While backtesting indicators (and models) is clearly a key component of development, sports does offer the possibility for real-world predictions on unseen data. One can predict, and most importantly publish, the outcomes of matches or tournaments prior to their start. In fact, there have been several competitions designed around this principle (Dubitzky et al., 2019) or people who have collected predictions online.Footnote 9

This is even possible for player indicators, and is often done in the work on quantifying player performance (Decroos et al., 2019; Liu & Schulte, 2018). Decroos et al. (2019) included lists of the top under-21 players in several of the major European soccer leagues for the 2017/2018 season. It is interesting to look back on the list, and see that there were both hits and misses. For example, the list had some players who were less heralded then such as Mason Mount and Mikel Oyarzabal, who are now key players. Similarly, it had several recognized prospects such as Kylian Mbappé, Trent Alexander-Arnold, and Frenkie de Jong who have ascended. Finally, there were misses like Jonjoe Kenny and David Neres. While one has to wait, it does give an immutable forecast that can be evaluated.
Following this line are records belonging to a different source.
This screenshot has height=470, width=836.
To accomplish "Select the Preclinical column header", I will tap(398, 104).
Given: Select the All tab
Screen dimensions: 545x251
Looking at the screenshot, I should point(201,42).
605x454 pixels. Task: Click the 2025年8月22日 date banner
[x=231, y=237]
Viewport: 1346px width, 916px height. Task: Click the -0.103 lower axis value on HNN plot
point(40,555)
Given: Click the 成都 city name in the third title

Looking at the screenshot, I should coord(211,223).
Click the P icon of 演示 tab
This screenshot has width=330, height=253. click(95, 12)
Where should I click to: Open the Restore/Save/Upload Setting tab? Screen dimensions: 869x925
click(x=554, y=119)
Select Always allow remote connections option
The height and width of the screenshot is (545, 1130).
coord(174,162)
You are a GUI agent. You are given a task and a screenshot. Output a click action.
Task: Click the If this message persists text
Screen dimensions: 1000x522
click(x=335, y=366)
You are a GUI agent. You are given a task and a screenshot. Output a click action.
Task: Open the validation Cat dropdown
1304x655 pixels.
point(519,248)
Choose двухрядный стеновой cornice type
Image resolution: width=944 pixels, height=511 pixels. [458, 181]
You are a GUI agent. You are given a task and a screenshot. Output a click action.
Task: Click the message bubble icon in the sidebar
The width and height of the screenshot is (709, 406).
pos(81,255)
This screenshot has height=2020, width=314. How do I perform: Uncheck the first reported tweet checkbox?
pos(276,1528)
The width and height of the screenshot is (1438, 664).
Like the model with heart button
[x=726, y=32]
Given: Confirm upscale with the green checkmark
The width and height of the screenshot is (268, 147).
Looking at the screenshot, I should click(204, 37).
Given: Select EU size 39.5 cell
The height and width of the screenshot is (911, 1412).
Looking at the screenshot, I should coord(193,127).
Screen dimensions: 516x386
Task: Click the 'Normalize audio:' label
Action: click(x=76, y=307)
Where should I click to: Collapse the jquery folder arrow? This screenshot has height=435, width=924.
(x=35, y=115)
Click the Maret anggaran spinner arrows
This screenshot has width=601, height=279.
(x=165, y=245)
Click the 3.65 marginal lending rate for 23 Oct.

Because they do not allow for immediate results, such evaluations tend to be done infrequently. However, we believe this is something that should be done more often. It avoids the possibility of cherry-picking results and overfitting by forcing one to commit to a result with an unknown outcome. This may also encourage more critical thinking about the utility of the developed indicator. The caveat is that the predictions must be revisited and discussed in the future, which also implies that publication venues would be open to such submissions. Beyond the time delay, another drawback is that they involve sample sizes such as one match day, one tournament, or a short list of players.

5.4 Ask an expert

Developed indicators and approaches can be validated by comparing them to an external source provided by domain experts. This goes beyond the face validity test as it requires both deeper domain expertise and a more extensive evaluation such as comparing tactical patterns discovered by an automated system to those found by a video analyst. Pappalardo et al. (2019) compared a player ranking system they developed to rankings produced by scouts. Similarly, Dick et al. (2022) asked soccer coaches to rate how available players were to receive a pass in game situations and compared this assessment to a novel indicator they developed.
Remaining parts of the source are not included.